───── Entries

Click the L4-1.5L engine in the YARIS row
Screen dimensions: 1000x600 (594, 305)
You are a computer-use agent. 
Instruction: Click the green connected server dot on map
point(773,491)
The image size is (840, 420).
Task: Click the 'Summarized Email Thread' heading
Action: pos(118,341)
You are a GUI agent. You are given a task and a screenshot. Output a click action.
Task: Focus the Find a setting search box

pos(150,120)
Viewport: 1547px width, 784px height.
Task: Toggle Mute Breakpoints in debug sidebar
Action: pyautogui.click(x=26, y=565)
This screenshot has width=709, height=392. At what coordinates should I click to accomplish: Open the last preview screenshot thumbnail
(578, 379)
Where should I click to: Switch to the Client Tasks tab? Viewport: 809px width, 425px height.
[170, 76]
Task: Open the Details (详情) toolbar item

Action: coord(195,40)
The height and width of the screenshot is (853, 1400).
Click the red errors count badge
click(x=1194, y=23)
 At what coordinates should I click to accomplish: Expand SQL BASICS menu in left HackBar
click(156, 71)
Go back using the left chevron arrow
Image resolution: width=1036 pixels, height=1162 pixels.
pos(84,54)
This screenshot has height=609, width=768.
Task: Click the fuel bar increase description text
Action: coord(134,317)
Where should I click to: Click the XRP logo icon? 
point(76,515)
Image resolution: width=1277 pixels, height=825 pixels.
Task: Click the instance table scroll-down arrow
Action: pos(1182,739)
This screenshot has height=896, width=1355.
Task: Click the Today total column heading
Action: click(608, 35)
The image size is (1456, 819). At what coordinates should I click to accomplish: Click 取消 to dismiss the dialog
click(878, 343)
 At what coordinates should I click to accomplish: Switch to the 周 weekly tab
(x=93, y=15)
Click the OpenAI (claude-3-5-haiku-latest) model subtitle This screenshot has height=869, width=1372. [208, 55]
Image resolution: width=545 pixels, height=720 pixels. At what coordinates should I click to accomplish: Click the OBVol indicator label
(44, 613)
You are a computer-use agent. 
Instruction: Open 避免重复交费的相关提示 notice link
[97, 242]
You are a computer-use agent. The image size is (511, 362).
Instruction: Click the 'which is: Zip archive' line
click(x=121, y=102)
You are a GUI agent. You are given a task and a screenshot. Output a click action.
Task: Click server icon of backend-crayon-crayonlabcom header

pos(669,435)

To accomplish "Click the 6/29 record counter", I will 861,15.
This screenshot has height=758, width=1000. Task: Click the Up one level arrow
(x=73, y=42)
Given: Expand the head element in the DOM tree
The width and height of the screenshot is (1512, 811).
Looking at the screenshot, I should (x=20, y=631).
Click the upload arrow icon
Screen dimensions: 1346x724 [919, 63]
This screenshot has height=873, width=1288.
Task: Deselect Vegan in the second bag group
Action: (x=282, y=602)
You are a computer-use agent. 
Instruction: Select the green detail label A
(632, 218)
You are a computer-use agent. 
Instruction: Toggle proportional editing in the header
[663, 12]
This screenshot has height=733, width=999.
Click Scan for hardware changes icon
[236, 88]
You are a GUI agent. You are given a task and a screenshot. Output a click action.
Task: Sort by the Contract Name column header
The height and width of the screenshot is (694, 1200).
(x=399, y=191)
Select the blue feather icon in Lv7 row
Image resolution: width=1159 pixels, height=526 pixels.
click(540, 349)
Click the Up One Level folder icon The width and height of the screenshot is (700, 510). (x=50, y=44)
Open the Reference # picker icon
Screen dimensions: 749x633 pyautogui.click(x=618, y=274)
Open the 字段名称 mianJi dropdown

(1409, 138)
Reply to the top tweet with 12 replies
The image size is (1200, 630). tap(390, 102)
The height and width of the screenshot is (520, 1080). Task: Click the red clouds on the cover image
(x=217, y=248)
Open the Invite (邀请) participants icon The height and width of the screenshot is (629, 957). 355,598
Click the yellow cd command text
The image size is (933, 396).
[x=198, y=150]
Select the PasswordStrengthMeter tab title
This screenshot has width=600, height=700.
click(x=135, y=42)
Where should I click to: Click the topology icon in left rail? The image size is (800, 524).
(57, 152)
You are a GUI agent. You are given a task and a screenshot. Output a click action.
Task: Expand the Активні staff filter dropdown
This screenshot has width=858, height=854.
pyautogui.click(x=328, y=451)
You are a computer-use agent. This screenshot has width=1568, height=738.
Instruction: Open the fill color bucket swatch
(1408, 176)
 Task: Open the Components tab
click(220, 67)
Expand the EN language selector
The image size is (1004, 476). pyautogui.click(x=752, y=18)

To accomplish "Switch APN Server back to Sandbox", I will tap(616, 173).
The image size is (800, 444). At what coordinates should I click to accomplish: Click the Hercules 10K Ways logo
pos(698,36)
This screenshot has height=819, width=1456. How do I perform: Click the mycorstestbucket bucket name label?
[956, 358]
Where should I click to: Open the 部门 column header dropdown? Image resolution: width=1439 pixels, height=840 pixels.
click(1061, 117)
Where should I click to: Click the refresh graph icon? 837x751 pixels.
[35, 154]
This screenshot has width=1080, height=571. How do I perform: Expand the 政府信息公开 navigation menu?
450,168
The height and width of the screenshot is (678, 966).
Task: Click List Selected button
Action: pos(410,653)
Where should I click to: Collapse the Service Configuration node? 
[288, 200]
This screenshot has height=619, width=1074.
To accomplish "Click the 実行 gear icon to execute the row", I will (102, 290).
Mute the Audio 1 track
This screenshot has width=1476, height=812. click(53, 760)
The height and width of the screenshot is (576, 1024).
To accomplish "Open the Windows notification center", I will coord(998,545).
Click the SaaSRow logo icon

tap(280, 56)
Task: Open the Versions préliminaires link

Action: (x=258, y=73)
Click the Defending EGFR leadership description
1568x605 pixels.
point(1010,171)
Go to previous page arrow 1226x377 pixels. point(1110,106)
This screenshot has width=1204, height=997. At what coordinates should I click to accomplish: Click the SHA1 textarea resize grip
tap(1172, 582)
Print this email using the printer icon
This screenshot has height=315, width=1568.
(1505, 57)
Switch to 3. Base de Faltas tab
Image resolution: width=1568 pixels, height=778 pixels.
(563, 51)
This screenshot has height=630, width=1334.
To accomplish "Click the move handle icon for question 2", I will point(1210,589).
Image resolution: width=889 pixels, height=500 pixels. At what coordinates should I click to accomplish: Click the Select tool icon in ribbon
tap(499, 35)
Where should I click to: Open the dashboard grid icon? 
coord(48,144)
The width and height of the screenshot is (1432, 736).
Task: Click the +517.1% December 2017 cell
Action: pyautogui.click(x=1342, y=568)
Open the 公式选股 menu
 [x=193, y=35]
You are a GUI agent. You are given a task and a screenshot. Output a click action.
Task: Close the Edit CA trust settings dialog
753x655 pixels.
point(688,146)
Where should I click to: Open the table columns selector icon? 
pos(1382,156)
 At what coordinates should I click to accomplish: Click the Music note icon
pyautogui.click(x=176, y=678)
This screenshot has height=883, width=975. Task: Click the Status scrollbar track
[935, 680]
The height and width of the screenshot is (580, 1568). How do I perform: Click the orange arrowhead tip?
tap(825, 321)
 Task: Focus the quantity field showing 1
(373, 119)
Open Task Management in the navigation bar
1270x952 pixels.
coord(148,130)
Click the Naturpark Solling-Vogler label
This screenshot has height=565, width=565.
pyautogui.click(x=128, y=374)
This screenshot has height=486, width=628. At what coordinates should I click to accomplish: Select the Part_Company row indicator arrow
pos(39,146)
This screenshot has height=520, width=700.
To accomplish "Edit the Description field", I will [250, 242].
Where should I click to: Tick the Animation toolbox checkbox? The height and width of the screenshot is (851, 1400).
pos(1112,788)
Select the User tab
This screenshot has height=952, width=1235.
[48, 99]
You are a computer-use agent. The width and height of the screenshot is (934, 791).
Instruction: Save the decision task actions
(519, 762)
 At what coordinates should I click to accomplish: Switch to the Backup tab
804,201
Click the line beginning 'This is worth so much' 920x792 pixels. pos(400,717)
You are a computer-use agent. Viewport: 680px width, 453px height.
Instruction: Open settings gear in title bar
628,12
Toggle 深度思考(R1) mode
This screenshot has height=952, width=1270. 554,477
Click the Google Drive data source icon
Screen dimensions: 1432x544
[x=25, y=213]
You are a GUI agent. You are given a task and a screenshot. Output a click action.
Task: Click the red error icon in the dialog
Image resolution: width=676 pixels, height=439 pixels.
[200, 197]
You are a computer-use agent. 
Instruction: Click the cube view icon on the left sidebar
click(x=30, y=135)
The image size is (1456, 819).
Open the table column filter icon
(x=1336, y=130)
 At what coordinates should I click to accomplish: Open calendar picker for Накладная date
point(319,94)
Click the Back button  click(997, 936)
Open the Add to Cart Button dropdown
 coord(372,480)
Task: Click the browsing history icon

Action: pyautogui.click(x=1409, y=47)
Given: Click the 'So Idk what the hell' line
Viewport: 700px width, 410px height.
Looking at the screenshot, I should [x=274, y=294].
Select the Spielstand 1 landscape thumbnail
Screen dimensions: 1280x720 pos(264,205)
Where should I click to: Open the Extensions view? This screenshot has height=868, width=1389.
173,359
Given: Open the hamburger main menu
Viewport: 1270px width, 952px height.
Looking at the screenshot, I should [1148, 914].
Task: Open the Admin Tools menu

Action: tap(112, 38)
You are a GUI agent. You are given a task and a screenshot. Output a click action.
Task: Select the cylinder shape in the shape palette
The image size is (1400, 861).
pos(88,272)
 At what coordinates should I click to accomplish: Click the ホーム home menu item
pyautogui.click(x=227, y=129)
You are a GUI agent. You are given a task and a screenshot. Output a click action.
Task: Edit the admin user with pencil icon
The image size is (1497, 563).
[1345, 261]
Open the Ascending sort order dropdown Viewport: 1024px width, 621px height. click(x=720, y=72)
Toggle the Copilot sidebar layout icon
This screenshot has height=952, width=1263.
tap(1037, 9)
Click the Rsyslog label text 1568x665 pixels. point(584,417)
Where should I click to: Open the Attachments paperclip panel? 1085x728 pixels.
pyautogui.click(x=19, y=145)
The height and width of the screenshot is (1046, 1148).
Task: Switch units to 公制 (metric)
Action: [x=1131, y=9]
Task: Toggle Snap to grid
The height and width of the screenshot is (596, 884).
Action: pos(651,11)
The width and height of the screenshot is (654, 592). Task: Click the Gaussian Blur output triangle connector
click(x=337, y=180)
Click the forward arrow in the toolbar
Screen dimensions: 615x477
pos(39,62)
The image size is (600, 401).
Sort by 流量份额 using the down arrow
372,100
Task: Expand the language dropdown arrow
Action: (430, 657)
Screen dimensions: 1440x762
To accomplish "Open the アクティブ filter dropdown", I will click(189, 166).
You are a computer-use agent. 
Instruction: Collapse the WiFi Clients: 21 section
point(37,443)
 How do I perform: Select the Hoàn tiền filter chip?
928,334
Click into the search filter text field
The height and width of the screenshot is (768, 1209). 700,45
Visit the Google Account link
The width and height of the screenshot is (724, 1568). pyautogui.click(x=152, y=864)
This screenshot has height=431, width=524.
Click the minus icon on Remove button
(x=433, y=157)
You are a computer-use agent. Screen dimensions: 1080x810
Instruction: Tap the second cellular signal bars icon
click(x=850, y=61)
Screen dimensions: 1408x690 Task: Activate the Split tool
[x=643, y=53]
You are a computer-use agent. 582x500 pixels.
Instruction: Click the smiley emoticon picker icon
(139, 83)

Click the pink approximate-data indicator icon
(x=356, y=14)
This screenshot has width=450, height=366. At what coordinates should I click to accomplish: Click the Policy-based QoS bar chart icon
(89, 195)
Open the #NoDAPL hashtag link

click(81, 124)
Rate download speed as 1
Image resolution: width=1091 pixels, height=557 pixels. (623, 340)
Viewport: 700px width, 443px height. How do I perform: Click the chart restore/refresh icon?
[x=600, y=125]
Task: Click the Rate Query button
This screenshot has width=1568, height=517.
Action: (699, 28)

──────────

Requirement
How many lines in the records above contain the string "chart"? Reply with the number alone.

Answer for the task
2